Las castas de Latinoamérica

El diario español El País describe como 'mulata’ a FKA Twigs, en un artículo sobre el racismo que es dirigido a la cantante. Un término vigente y de uso extendido en países hispanohablantes. La etimología de la palabra Mulato 'hace referencia a la mula, la descendencia híbrida de un caballo y un burro‘. El término es usado en las pinturas de castas, que a su vez tuvieron un rol histórico al definir la clase dirigente española en las Americas, a través del retrato de familias que promovía un sistema de castas jerarquizado donde los españoles, europeos, blancos se encontraban arriba, una jerarquía que hoy en día aún persiste en Latinoamérica. Las pinturas reflejan además las ansiedades de los Europeos y Criollos sobre la inestabilidad del color de la piel (con términos como tornatrás) y la difuminación de fronteras raciales que podría socavar su capacidad para gobernar, incluyendo los temores implícitos relacionados con la legitimidad del tráfico de gente esclavizada. Ahora bien, el uso y origen de criollo difieren mucho según dónde se esté.

Siendo su origen clasificatorio y racial, el término 'criollo' mismo fue originalmente despectivo hasta que se volvió parte de la hegemonía como señala Rodrigo Quijano: "En 'criollo' se volvió sinónimo de "Blanco" algo que era despectivo y referido a su mezcla con "Negro“. En Brasil, Criollo sigue siendo sinónimo de negro. De ahí viene "crolo" en el Perú. En algún momento remoto, la clasificación no era de color únicamente tambien sino (peor: como en Europa) de "sangre“. En el Perú "Mestizo“ es casi una neutralidad dado el contexto racista."

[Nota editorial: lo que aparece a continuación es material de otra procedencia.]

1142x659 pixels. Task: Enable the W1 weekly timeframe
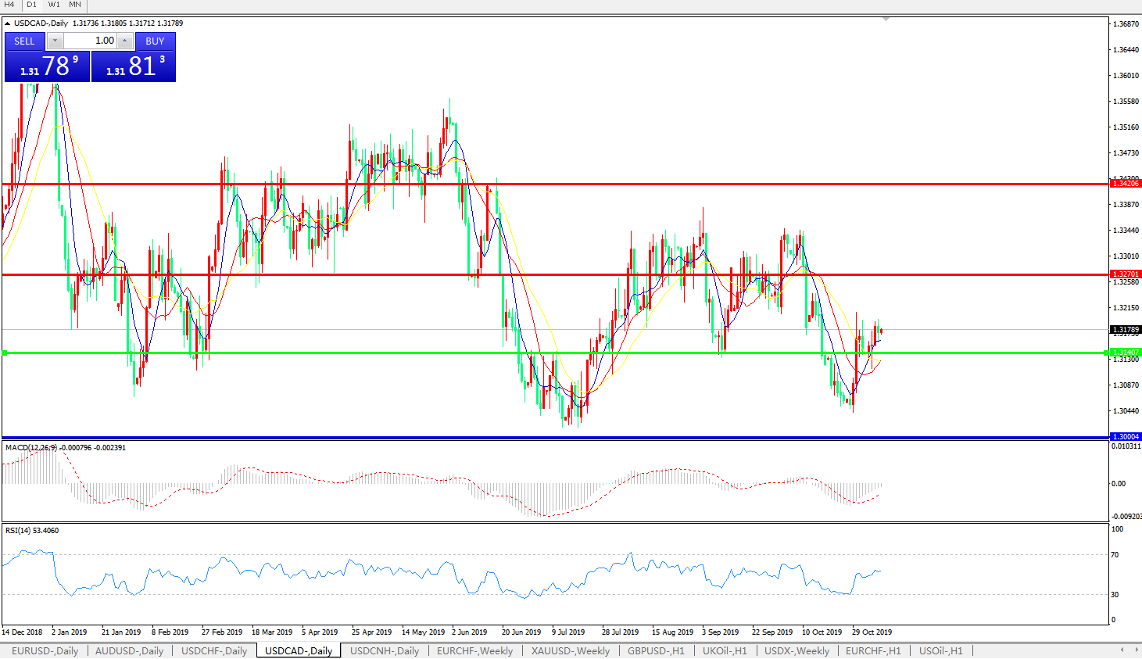pos(54,5)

 Se trata entonces del cuestionamiento de las etiquetas que provienen de la época colonial (a pesar de que su connotación haya mutado), que hay espacio para pensar como llamarnos y referirnos a nosotros y que es una manera mas de repensarse. Mestizo que es considerado un término neutral en el Perú y como inicialmente actuó como un borrador de lo indígena que había sido el componente potencialmente revolucionario y que por lo tanto lo "mestizo“, y el „todos tenemos de inga y de mandinga“ es vital para que todo quede sin cuestionar, igual e intacto. El trabajo de siglos de racismo científico que buscó producir estas clasificaciones raciales y crear teorías sobre ellas, quedó finalmente silenciado con el desciframiento completo del genoma humano sin posibilidad de ser rebatido (que como es sabido ha habido intentos históricos de hacerlo).

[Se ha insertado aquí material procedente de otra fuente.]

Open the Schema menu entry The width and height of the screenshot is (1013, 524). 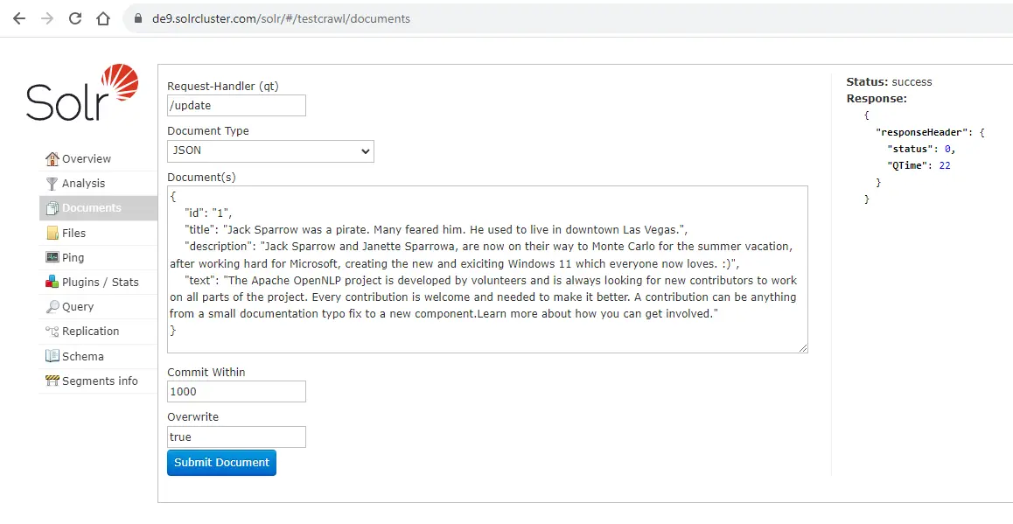82,356
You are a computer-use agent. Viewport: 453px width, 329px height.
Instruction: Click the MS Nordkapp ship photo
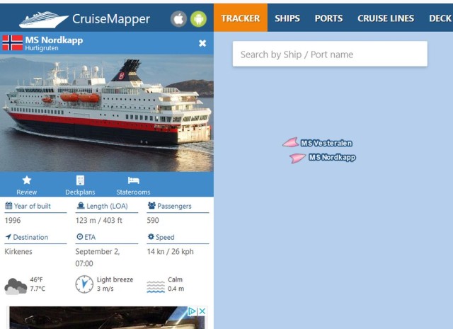pos(107,113)
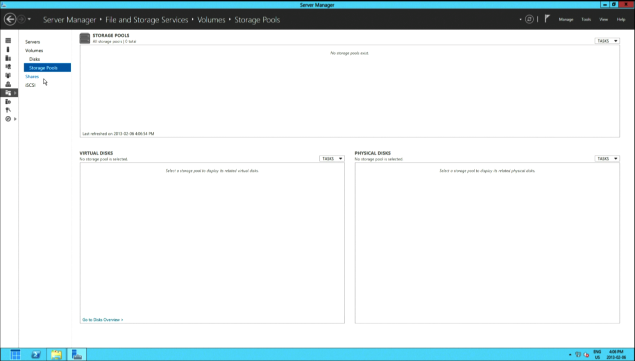635x361 pixels.
Task: Select iSCSI in the navigation pane
Action: pyautogui.click(x=31, y=85)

En el ser humano no se puede hablar de razas. No existe la pureza racial, no puede existir, porque no existen las razas humanas. La noción de raza existe como constructo social y es en ese marco que lo Indígena es un grito de batalla en torno a una total opresión cultural, linguística y ontológica. Así como lo es la Mestiza anzalduana de las fronteras. Todas las categorías resultantes de las pinturas de castas son construcciones ficticias. A diferencia de lo que busca propagar las pinturas de castas, la lectura real sería: humano con humano da humano, de características fisionomícas equis que aparecen y desaparecen de generación en generación.

El éxito mas grande fue lograr convencer que el retrato de la realidad expuesta en las pinturas de castas en la que unos son superiores y otros inferiores tiene justificación, pero esto fue posible gracias al esfuerzo ideológico que operó desde tantas areas para justificar esta idea; desde lo político, lo legal, lo artístico, lo religioso, y que se convirtió en un sentido de realidad. El proyecto descolonizador es entonces la lucha por deconstruir esa realidad creada tras siglos de opresión, tanto a nivel interno dentro de nosotras, como a nivel externo. Esto último como sujetos políticos que luchan por cambios en las prácticas comunales, a la vez que por cambios institucionales y estructurales.